When I was 18 I did a DIY of cinder blocks. It wasn't pretty but it worked


----------



## onefish2fish (Jul 22, 2008)

the over all will most likely support the weight, my thought is that each leg comes to a "point" so to speak. granted the weight is basically even throughout so you might be alright im just thinking out loud.

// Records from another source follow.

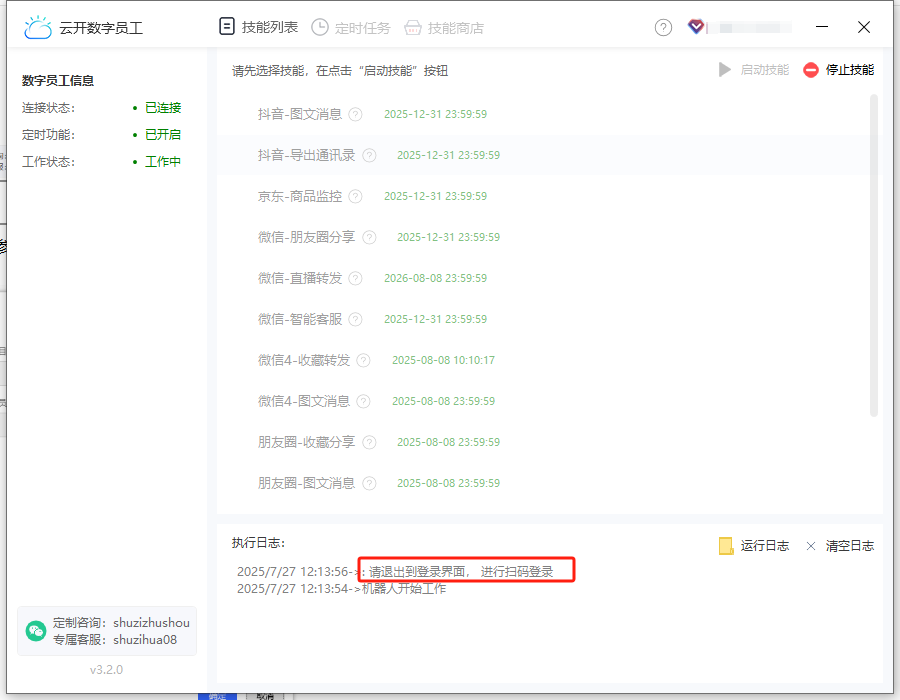This screenshot has width=900, height=700.
Task: Select the 抖音-导出通讯录 skill
Action: coord(306,156)
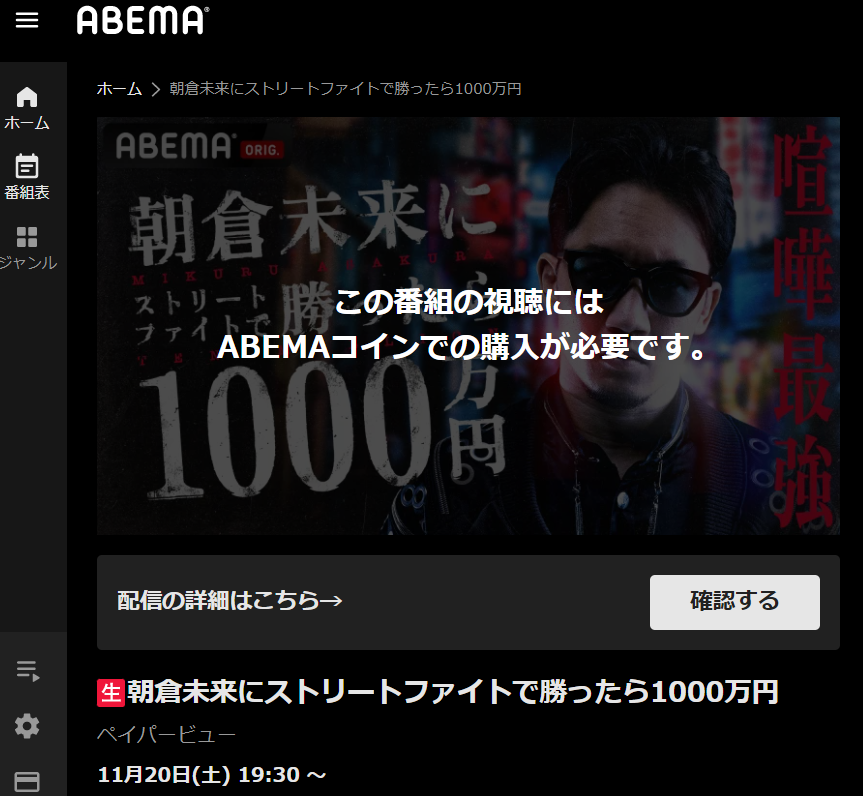The image size is (863, 796).
Task: Click the 配信の詳細はこちら→ text
Action: point(230,601)
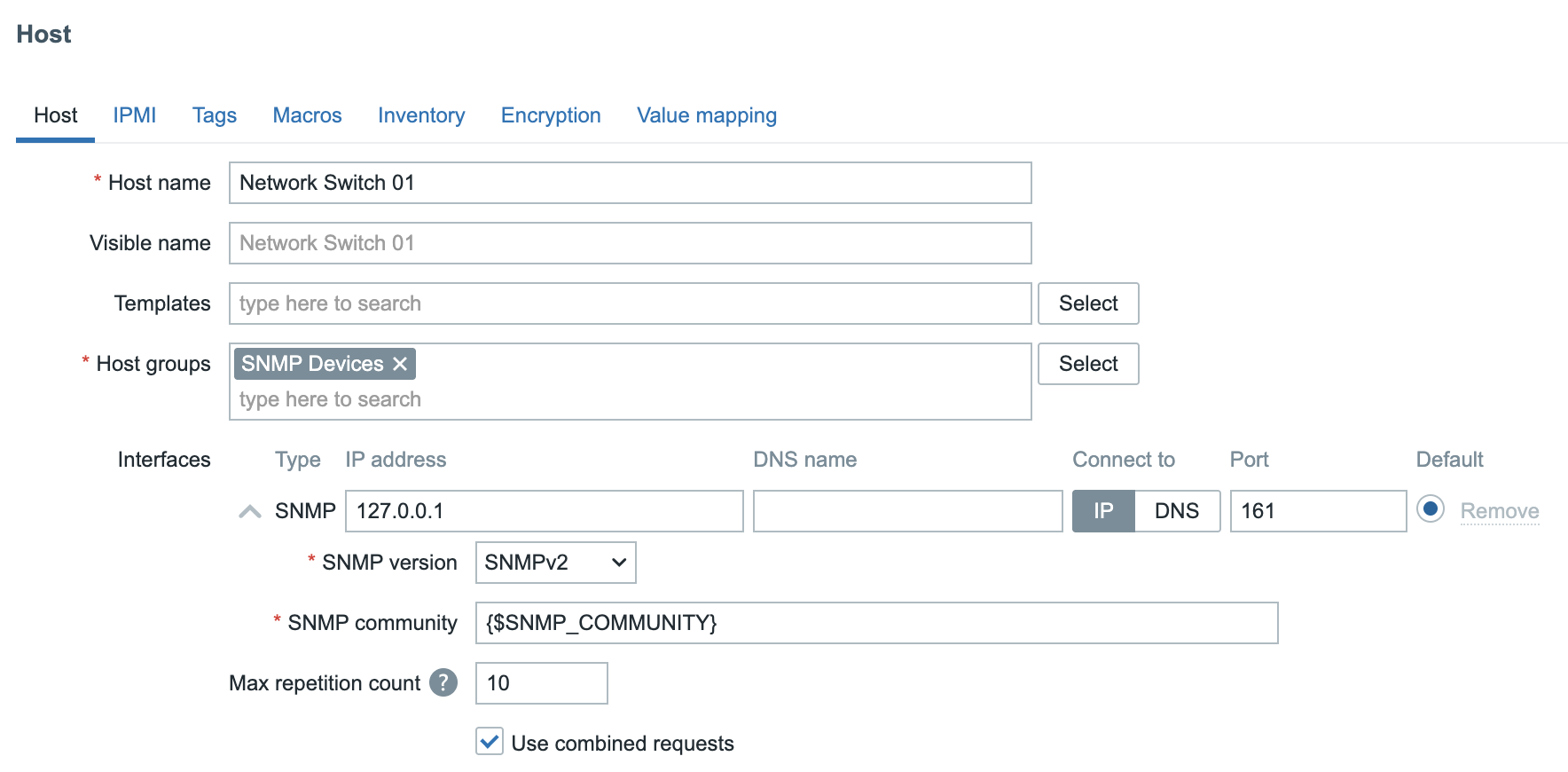Open the Value mapping tab
Viewport: 1568px width, 772px height.
click(x=706, y=115)
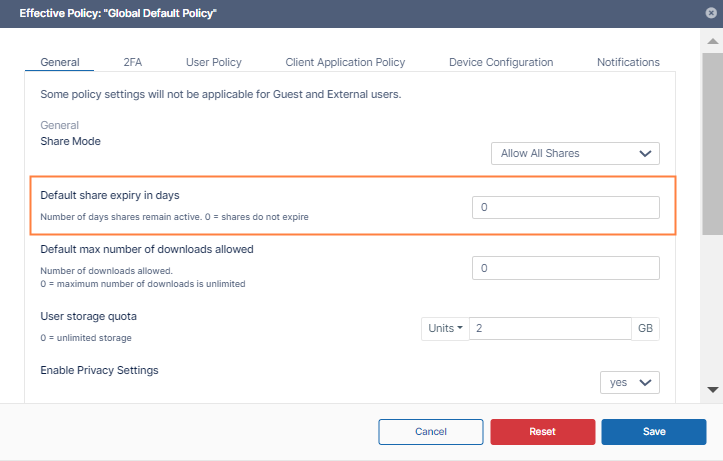The height and width of the screenshot is (461, 723).
Task: Click the GB unit label beside quota
Action: 645,329
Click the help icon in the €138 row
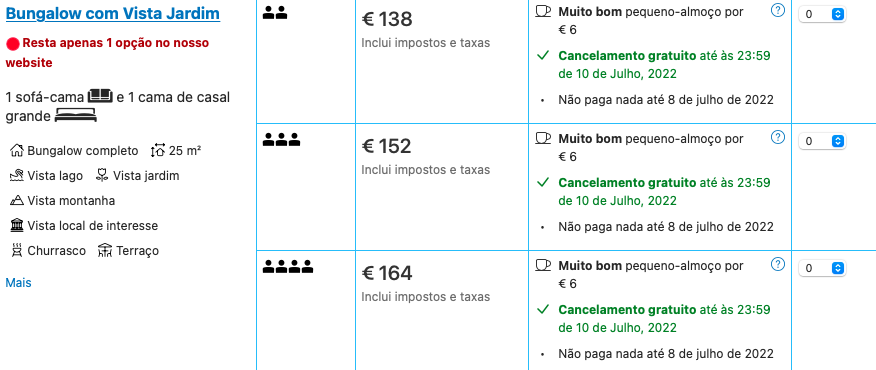 coord(778,10)
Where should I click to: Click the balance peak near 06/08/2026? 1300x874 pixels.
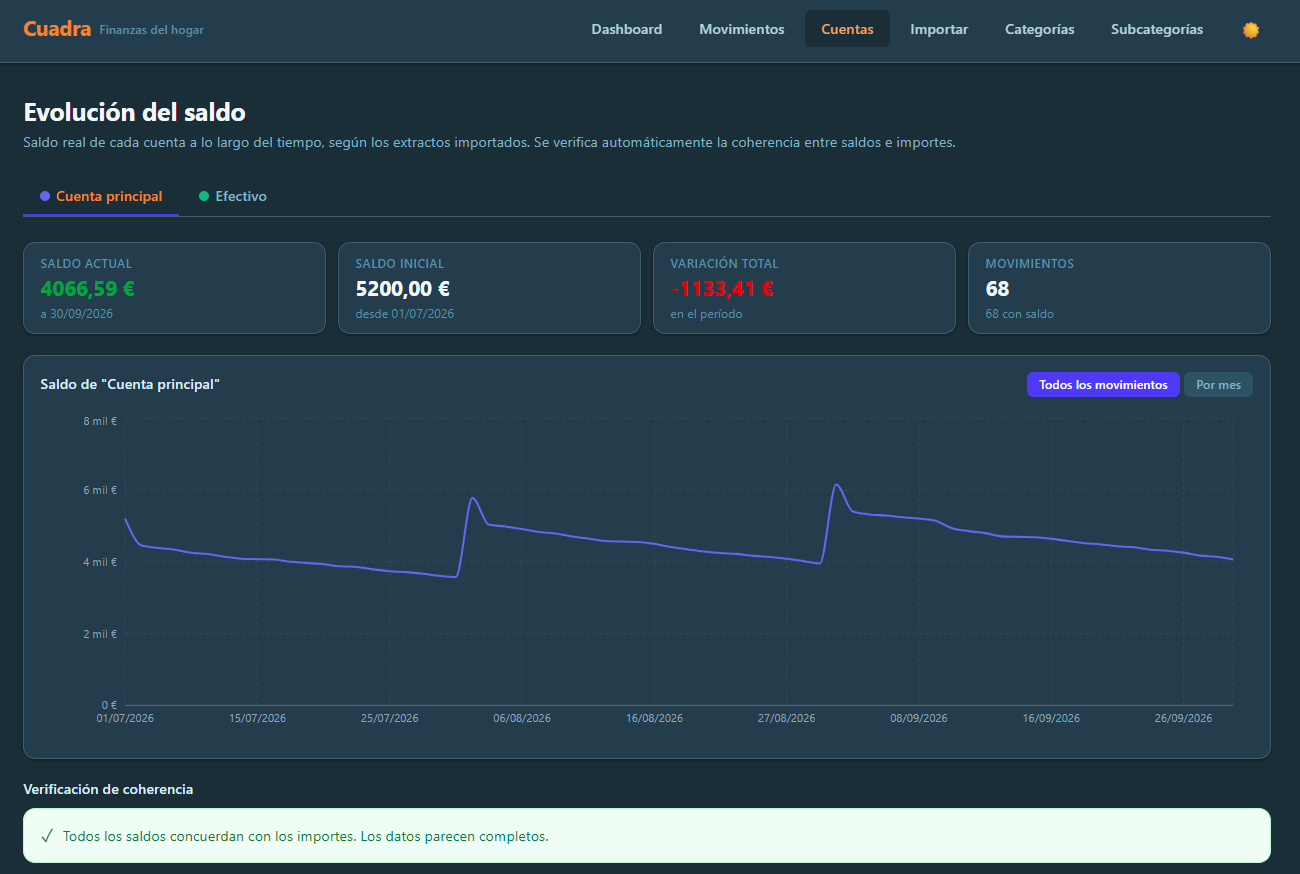472,498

put it this way. stand on 1 nail. now stand on 1,000 nails put close together. the 1 nail will puncture your foot because the weight on the small surface area creates a pressure point, the weight on the 1,000 nails will prob. not hurt because theres more surface area and the weight is spread out. your chair legs are like 8 nails, a reg. rectangular tank stand would be like 8,000 nails. again im just thinking out loud but i hope that makes sense.


----------



## gammahermit (Feb 13, 2009)

onefish2fish: what you are saying is true but the total surface area of the 8 legs is ~19.5 in^2 so that means each legs has 24 lb/in^2 (psi) which is not a problem for concrete and where the top of the ladders meat the wood it is 3.6 lb/in^2 (psi) I don't know the breaking strength of the wood is but I am quite sure 3.6 psi is very safe.


----------



## Katydid (Mar 15, 2009)

It isn't gorgeous, but if you wanted to make it more visually appealing you could easily put some sort of shower curtain, table cloth etc over it.


----------



## 1077 (Apr 16, 2008)

We use what we have available. I might however ,get the electrical plug in up off the floor and create a drip loop ,so that any water that is inadvertently spilled over or behind the tank ,doesn't run directly into the outlet.;-)


----------



## Pasfur (Mar 29, 2008)

You just need a simple front to hide the ladders. A cheap piece of paneling cut to size would work wonders. You could probably just Velcro it to the boards.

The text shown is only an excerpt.